What is being asked: Reproduce, from the lines below, exactly the stretch that begins at the line containing "Given: Click the perfect_model" and ends at the line containing "Task: Open the Planning status dropdown", both included.

Data provided:
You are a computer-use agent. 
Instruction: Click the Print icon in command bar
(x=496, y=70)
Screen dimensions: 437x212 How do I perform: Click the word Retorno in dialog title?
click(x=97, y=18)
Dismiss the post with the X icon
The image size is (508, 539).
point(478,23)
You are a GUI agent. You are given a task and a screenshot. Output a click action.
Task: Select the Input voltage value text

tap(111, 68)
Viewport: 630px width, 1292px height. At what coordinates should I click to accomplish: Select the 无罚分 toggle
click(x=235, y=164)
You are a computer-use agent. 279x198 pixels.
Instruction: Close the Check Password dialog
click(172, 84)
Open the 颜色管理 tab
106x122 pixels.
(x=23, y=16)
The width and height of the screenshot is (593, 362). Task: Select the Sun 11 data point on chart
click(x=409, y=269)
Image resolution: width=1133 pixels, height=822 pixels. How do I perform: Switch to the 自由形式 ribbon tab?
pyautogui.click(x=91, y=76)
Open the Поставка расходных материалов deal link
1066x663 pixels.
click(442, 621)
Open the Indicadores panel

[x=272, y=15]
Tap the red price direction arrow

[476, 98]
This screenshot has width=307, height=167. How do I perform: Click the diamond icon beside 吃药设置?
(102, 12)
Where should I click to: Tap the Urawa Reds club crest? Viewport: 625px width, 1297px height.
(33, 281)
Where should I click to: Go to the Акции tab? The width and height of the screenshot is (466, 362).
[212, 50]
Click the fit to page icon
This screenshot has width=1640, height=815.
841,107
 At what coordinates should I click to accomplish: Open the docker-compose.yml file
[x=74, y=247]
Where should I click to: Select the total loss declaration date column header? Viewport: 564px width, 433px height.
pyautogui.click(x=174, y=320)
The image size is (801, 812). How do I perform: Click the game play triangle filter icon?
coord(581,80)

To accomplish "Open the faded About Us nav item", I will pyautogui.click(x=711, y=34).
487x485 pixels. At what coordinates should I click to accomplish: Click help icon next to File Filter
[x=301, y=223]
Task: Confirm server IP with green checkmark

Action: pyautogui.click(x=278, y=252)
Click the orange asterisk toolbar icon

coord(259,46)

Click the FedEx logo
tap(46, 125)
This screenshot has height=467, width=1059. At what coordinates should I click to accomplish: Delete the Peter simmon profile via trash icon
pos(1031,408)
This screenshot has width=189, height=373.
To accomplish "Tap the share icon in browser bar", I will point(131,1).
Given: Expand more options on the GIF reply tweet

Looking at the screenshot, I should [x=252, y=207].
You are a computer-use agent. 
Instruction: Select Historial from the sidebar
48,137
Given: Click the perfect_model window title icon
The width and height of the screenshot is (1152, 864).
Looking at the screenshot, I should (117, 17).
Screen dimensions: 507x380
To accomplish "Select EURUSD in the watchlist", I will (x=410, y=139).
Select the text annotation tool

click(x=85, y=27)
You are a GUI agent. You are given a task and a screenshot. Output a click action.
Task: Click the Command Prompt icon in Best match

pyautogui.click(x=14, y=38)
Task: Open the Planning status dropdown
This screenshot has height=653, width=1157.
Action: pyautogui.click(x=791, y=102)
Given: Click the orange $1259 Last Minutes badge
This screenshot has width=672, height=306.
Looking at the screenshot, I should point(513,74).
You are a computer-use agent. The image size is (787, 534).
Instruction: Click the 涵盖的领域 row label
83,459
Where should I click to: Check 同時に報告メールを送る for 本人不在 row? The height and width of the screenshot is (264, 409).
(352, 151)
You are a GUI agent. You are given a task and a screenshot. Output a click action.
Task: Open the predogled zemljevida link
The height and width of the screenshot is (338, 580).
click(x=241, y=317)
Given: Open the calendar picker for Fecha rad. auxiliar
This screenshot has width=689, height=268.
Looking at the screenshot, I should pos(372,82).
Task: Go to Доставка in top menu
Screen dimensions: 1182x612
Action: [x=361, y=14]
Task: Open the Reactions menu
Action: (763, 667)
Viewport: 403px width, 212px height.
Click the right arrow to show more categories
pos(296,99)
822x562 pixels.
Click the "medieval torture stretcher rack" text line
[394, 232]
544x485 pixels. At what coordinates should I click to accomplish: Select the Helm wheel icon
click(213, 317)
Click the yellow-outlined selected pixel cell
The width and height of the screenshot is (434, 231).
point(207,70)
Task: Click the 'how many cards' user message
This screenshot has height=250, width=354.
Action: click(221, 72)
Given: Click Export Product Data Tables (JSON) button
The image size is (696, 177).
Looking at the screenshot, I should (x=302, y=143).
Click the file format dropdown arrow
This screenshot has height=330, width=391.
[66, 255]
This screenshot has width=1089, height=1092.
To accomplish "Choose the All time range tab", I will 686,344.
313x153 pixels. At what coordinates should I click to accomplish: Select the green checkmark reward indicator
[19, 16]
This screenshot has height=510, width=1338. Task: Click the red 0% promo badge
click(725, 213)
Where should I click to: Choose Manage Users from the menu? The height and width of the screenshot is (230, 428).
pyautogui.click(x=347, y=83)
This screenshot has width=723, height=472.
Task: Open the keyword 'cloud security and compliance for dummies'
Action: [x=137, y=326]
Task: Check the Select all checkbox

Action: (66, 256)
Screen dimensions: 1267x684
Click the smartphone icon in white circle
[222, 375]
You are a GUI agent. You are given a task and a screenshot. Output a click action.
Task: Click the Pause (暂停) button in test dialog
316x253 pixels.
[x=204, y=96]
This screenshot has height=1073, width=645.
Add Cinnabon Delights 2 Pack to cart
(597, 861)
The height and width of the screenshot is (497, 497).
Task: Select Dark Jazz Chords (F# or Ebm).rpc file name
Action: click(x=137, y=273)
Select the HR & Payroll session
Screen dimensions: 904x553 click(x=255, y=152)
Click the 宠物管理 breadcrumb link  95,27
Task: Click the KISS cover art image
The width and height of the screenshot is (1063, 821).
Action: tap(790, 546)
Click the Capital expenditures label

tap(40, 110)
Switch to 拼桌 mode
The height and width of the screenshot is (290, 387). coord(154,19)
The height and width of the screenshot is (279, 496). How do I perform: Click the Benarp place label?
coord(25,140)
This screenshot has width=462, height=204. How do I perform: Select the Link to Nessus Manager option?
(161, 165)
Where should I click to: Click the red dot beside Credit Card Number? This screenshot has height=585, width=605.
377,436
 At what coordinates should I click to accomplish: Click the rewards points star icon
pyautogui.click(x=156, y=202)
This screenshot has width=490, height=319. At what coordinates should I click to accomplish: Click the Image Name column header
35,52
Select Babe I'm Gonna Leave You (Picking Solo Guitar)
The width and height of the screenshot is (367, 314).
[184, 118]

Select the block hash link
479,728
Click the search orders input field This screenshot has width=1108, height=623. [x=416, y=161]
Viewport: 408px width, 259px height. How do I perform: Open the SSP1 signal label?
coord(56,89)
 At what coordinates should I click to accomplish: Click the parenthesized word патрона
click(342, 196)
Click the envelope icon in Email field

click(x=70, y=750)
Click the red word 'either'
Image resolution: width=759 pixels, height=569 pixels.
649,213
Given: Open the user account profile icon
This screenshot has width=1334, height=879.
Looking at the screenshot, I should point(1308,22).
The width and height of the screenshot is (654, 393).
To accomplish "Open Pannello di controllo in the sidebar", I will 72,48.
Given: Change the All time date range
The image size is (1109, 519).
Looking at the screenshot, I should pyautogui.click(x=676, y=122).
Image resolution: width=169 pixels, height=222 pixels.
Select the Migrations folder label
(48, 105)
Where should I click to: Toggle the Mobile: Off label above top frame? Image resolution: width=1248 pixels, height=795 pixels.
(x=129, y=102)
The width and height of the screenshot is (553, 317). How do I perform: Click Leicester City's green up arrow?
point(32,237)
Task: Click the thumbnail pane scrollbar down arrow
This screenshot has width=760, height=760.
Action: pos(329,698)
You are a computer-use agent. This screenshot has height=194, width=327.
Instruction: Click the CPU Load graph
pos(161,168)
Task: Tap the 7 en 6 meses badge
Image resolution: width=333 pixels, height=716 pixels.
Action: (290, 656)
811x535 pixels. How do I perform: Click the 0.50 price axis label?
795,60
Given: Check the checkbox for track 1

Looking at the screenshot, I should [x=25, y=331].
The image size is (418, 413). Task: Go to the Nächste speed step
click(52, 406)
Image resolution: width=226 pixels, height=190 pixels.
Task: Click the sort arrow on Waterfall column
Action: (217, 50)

Solution below:
Given: Click the perfect_model window title icon
The width and height of the screenshot is (1152, 864).
Looking at the screenshot, I should (117, 17).
Screen dimensions: 507x380
To accomplish "Select EURUSD in the watchlist", I will (x=410, y=139).
Select the text annotation tool

click(x=85, y=27)
You are a GUI agent. You are given a task and a screenshot. Output a click action.
Task: Click the Command Prompt icon in Best match

pyautogui.click(x=14, y=38)
Task: Open the Planning status dropdown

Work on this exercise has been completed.